Listed Articles

Ada Peluang di Balik Limbah Berbahaya

Oleh Admin
Ada Peluang di Balik Limbah Berbahaya

Limbah atau sampah, harus diakui, memang merepotkan. Apalagi, limbah rumah sakit. Kalau tak tertangani secara benar, malah bisa membahayakan. Maklum, di antara limbah itu ada yang bersifat infeksius.

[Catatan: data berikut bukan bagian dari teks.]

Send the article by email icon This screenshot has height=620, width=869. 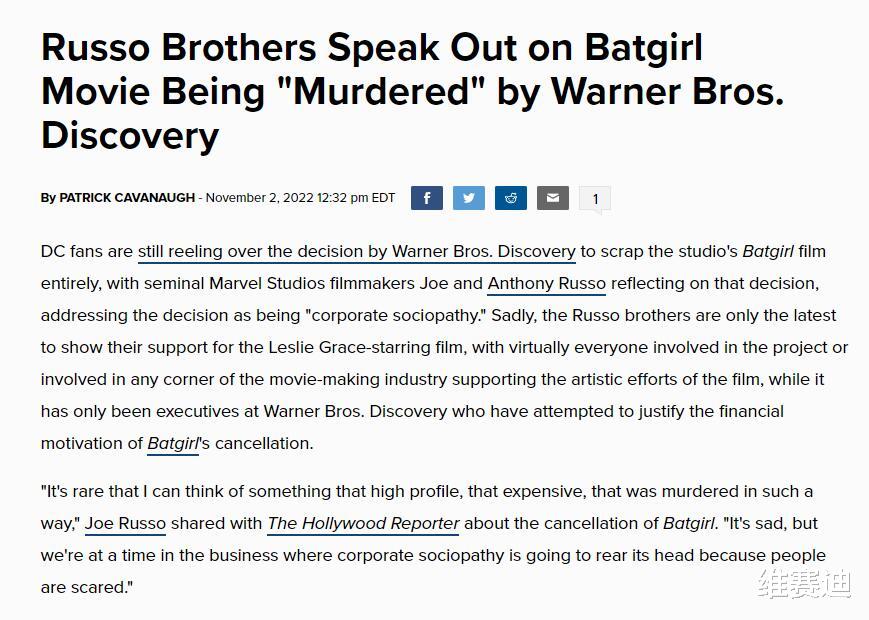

Hasil pengujian dan evaluasi yang dilakukan Badan Pengendalian Lingkungan Hidup Daerah (BPLHD) Jakarta bulan lalu terhadap 99 rumah sakit di Jakarta, cukup mencemaskan. Pasalnya, hanya tiga rumah sakit yang lulus uji baku mutu: Rumah Sakit Pondok Indah, RS Husada dan RS St. Carolus. Kriteria penilaian dalam evaluasi ini antara lain: apakah penanganan limbah cair memenuhi baku mutu, teknologi pengolahannya ramah lingkungan, dan RS itu secara rutin melaporkan hasil pantauannya.

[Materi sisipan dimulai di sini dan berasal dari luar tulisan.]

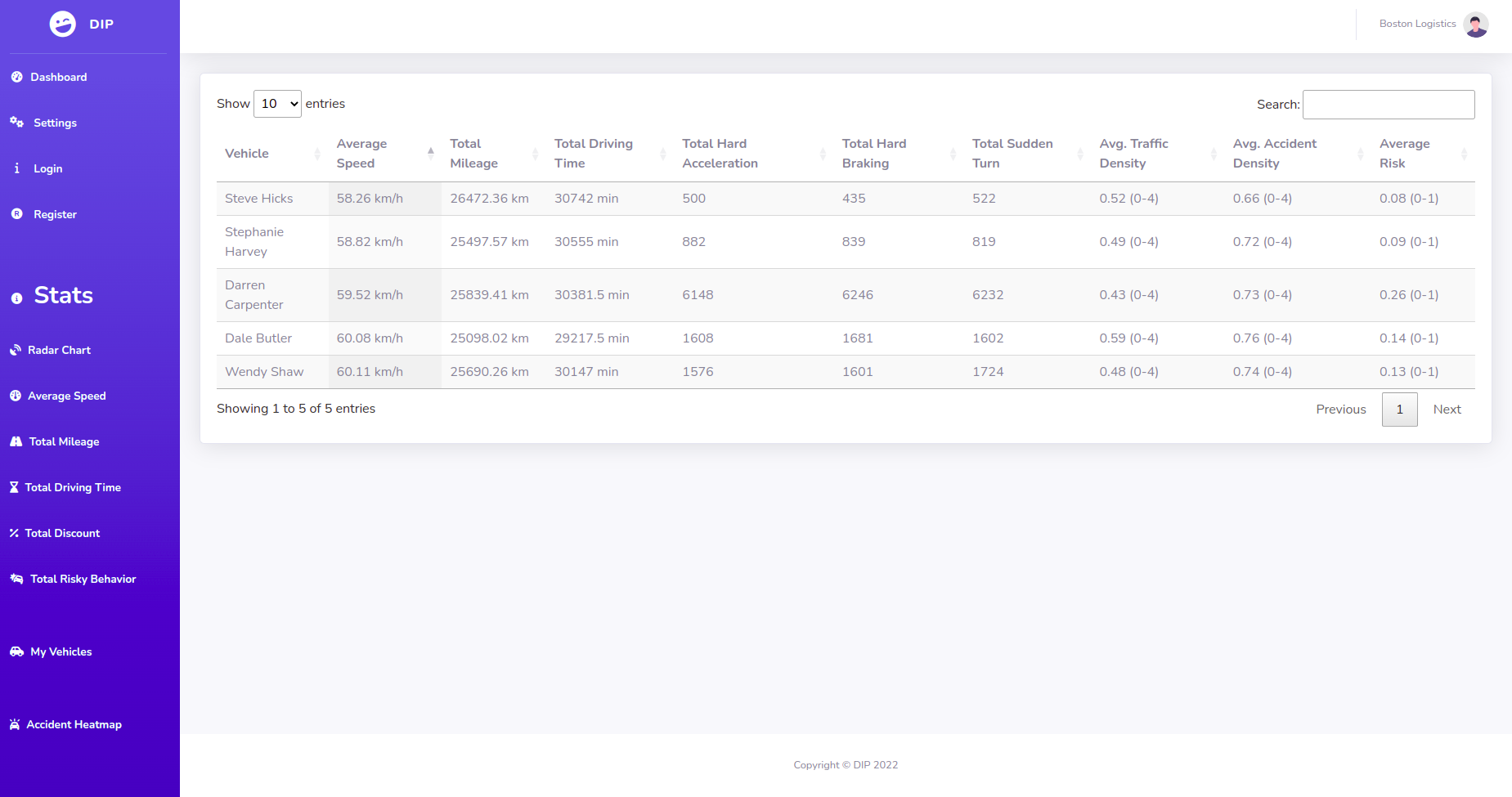Go to Average Speed stats page
Image resolution: width=1512 pixels, height=797 pixels.
click(x=66, y=396)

Sebenarnya, situasi semacam ini bukan hanya di Jakarta saja. Bila kita telusuri lebih jauh, lebih dari 300 rumah sakit di Indonesia, baik swasta maupun milik pemerintah, belum memiliki insinerator (mesin pembakar limbah) medis untuk memusnahkan limbah padat (sampah padat) dari rumah sakit. Dari hasil survei yang dilakukan Direktorat Jenderal Pemberantasan Penyakit Menular dan Penyehatan Lingkungan Departemen Kesehatan, terungkap dari 700 rumah sakit yang disurvei, sebanyak 49% belum memiliki instalasi tadi.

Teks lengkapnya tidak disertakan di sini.